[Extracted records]
· · · · ·

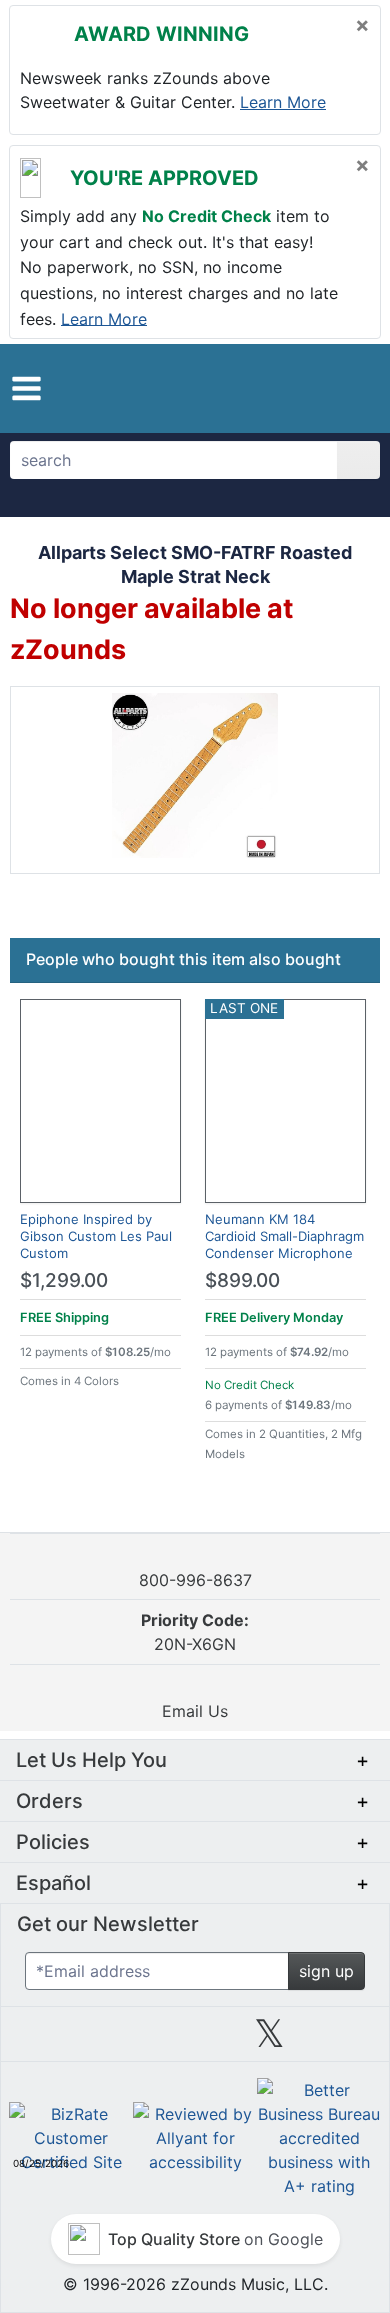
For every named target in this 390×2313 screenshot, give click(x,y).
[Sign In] (318, 388)
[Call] (352, 389)
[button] (26, 388)
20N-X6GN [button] (195, 1632)
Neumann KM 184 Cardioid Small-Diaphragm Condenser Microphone (284, 1236)
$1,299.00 (64, 1280)
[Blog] (46, 2041)
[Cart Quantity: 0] (277, 388)
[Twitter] (269, 2041)
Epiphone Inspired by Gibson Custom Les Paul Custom (96, 1236)
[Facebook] (120, 2041)
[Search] (358, 460)
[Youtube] (344, 2041)
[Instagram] (195, 2041)
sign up (326, 1971)
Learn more (283, 102)
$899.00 (242, 1280)
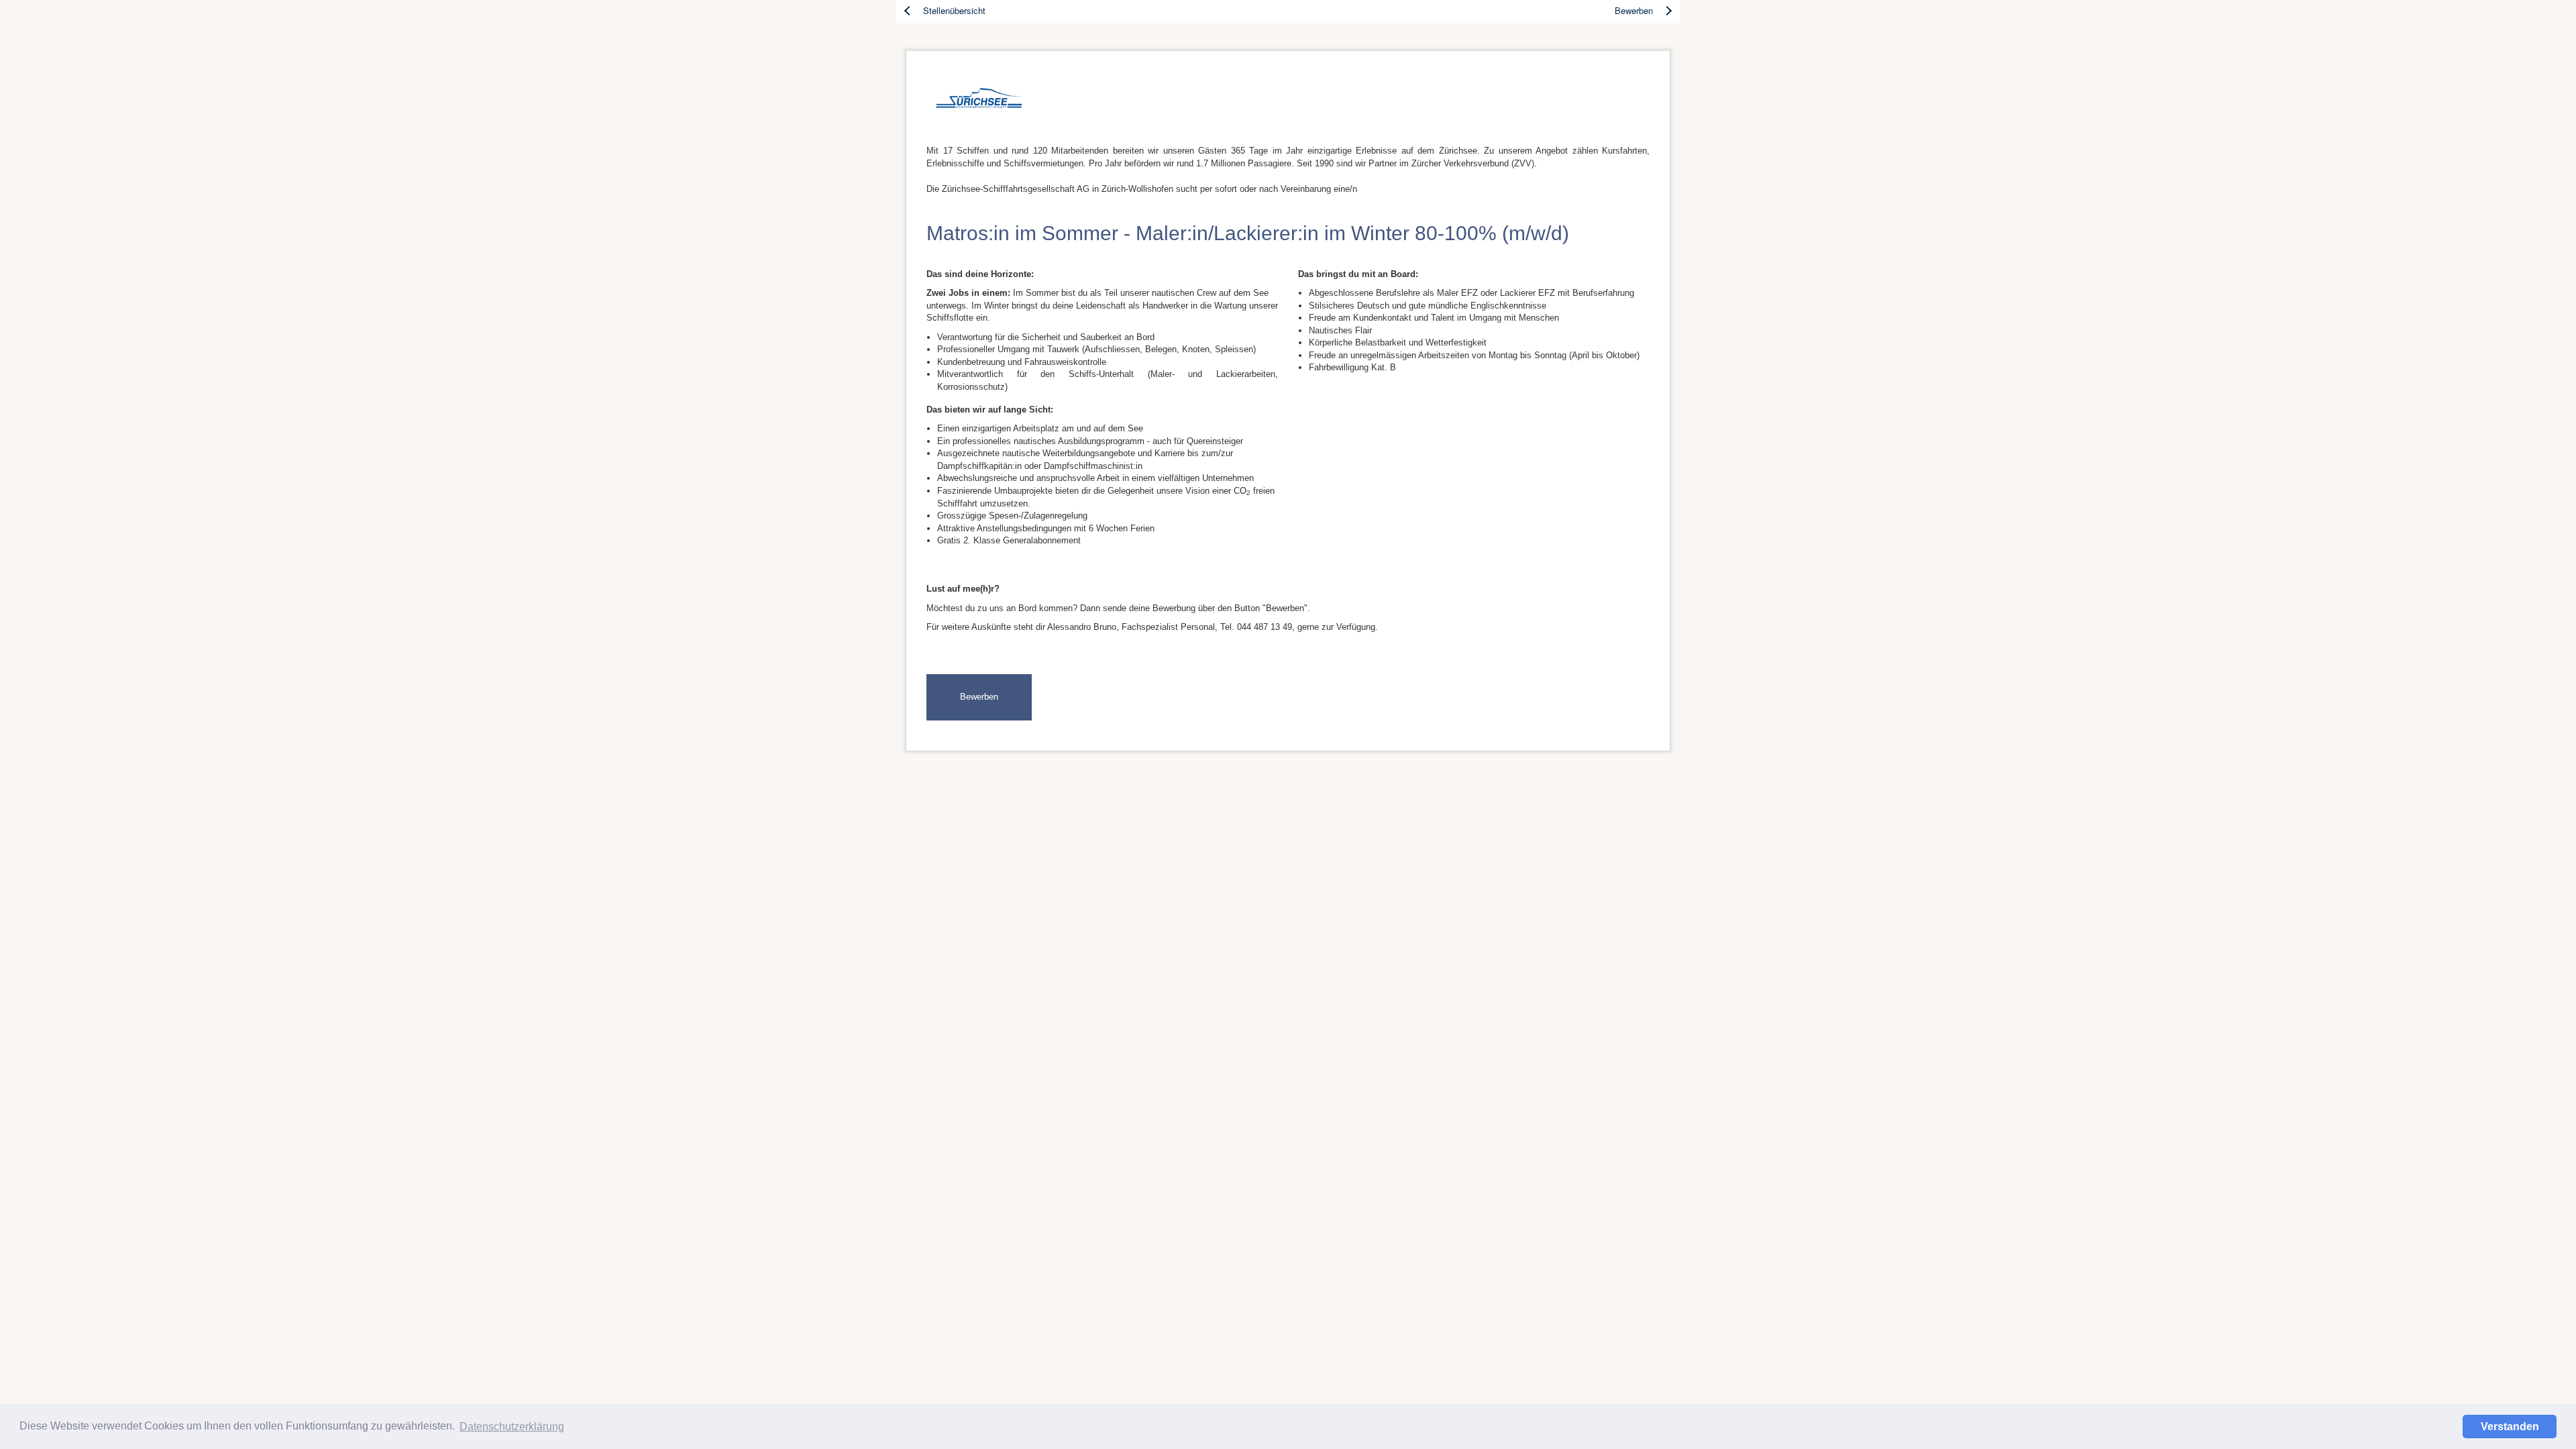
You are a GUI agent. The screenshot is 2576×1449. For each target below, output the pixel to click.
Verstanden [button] (2510, 1426)
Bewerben (979, 697)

· · · · ·

### TASK TO CARRY OUT
Reproduce exactly and only the lines from the line that contains "sign up (326, 1971)" to the end of the data above, both ends included. No pictures go in the copy.

### OUTPUT BELOW
sign up (326, 1971)
Learn more (283, 102)
$899.00 (242, 1280)
You are a GUI agent. The screenshot is 2576×1449. For each target below, output the pixel to click.
Verstanden [button] (2510, 1426)
Bewerben (979, 697)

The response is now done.